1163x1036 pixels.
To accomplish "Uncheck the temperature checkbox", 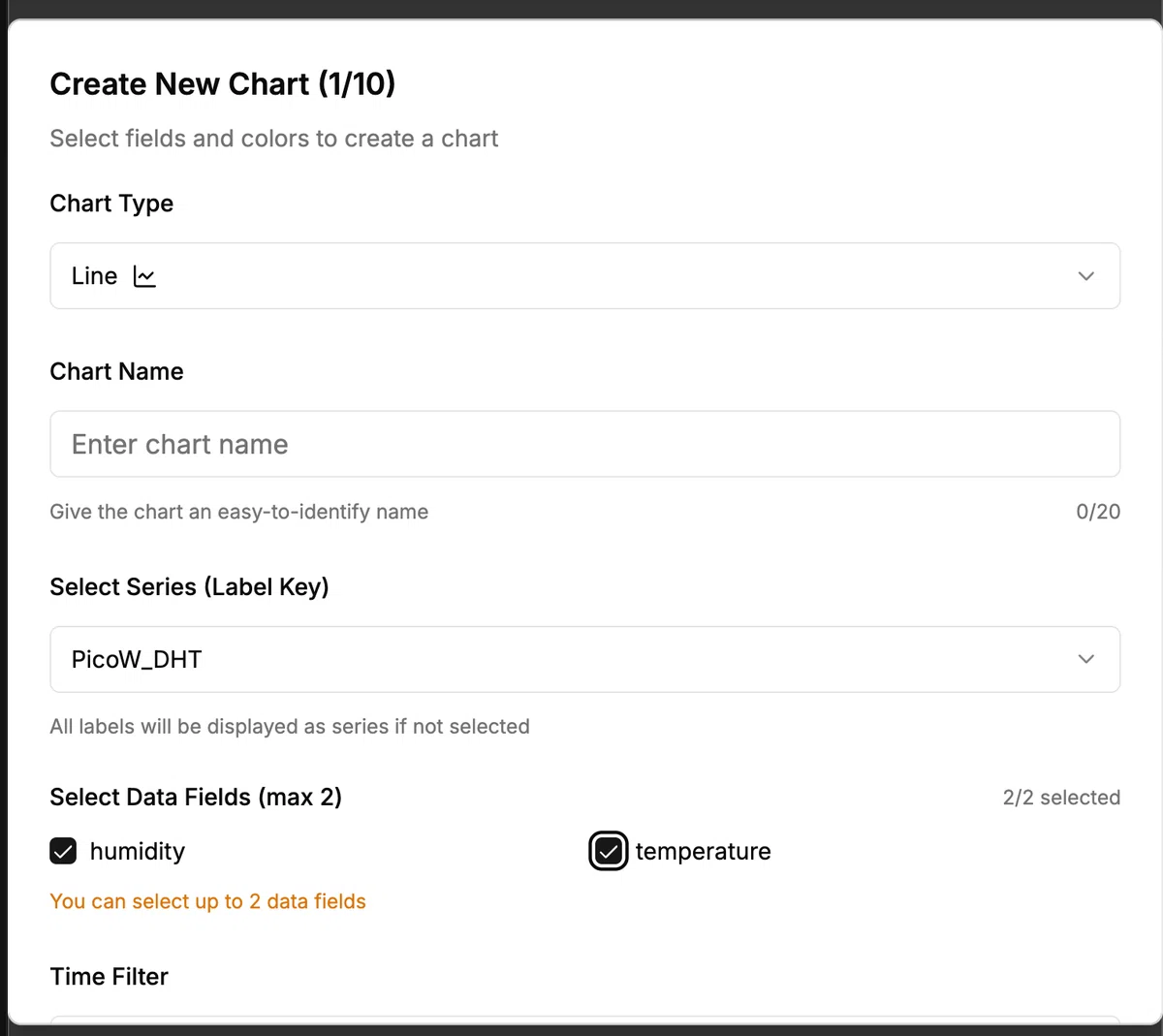I will point(609,851).
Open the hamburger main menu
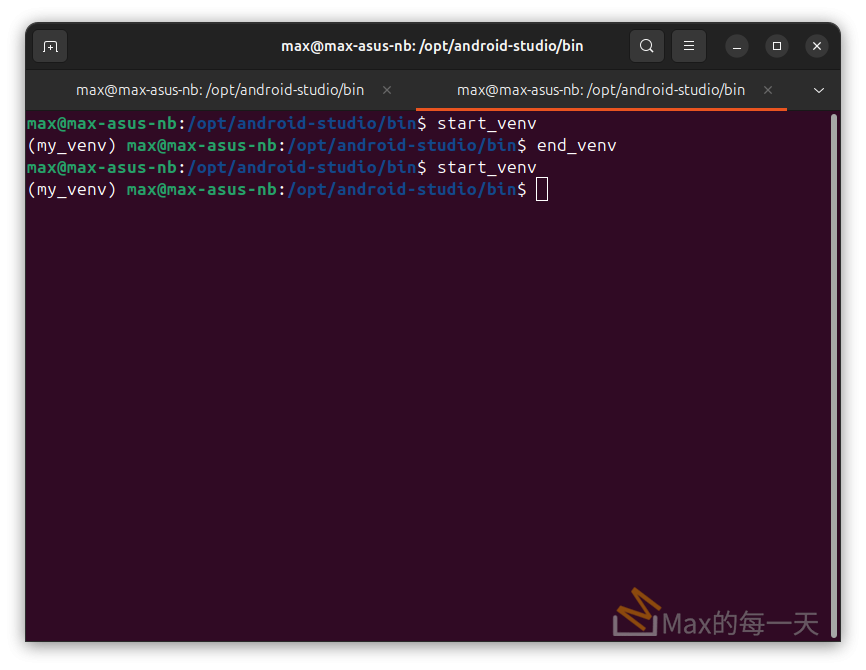Viewport: 866px width, 670px height. tap(688, 46)
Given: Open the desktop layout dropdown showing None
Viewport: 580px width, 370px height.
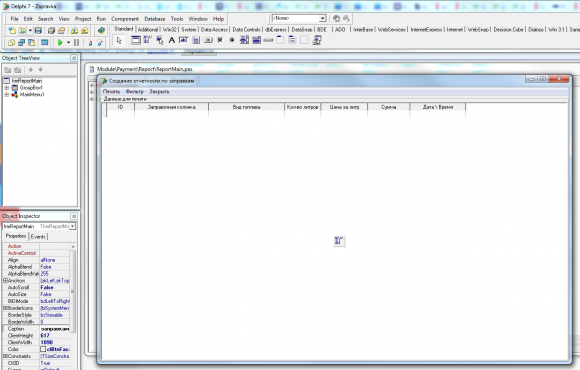Looking at the screenshot, I should pyautogui.click(x=323, y=18).
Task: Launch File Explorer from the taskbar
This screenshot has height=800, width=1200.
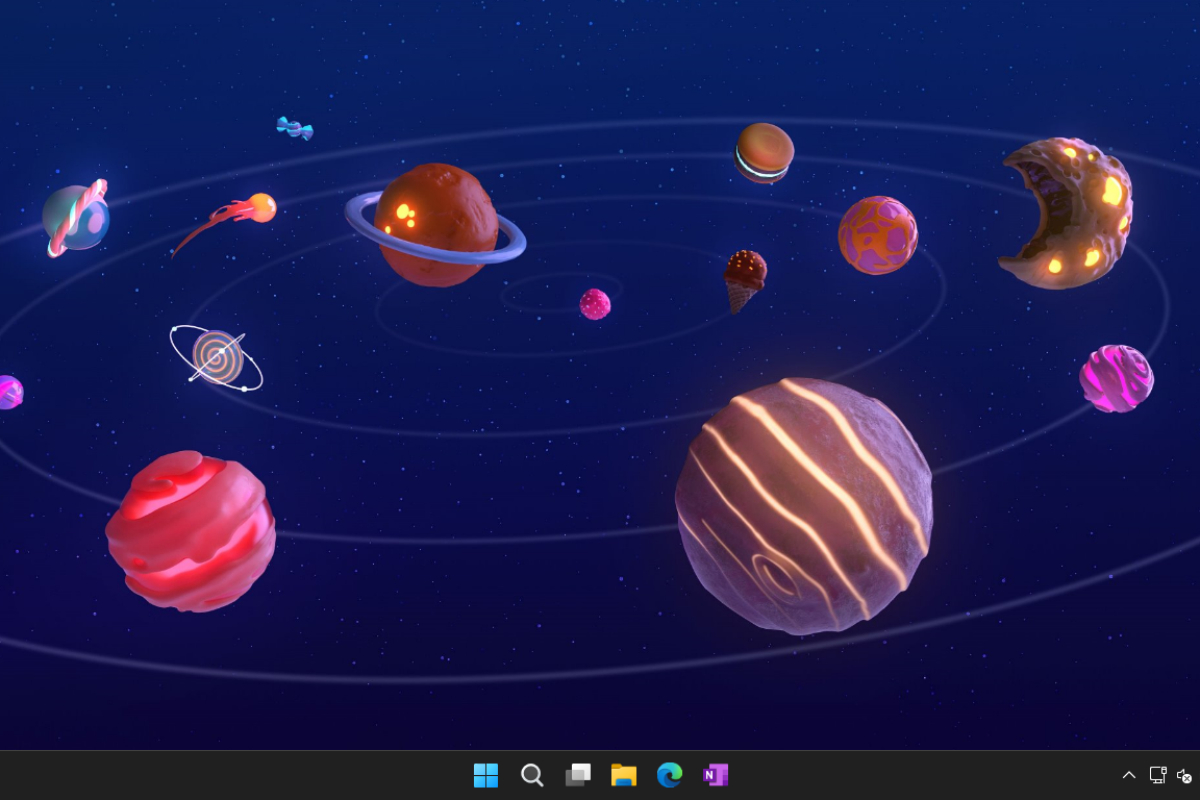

## Work instructions
Write the lines out word for word, starting at the one with "Open the hamburger main menu" and stopping after the last line of the material above, with pictures excluded.

## Task answer
Open the hamburger main menu
Viewport: 866px width, 670px height. tap(688, 46)
Given: Open the desktop layout dropdown showing None
Viewport: 580px width, 370px height.
Looking at the screenshot, I should pyautogui.click(x=323, y=18).
Task: Launch File Explorer from the taskbar
This screenshot has height=800, width=1200.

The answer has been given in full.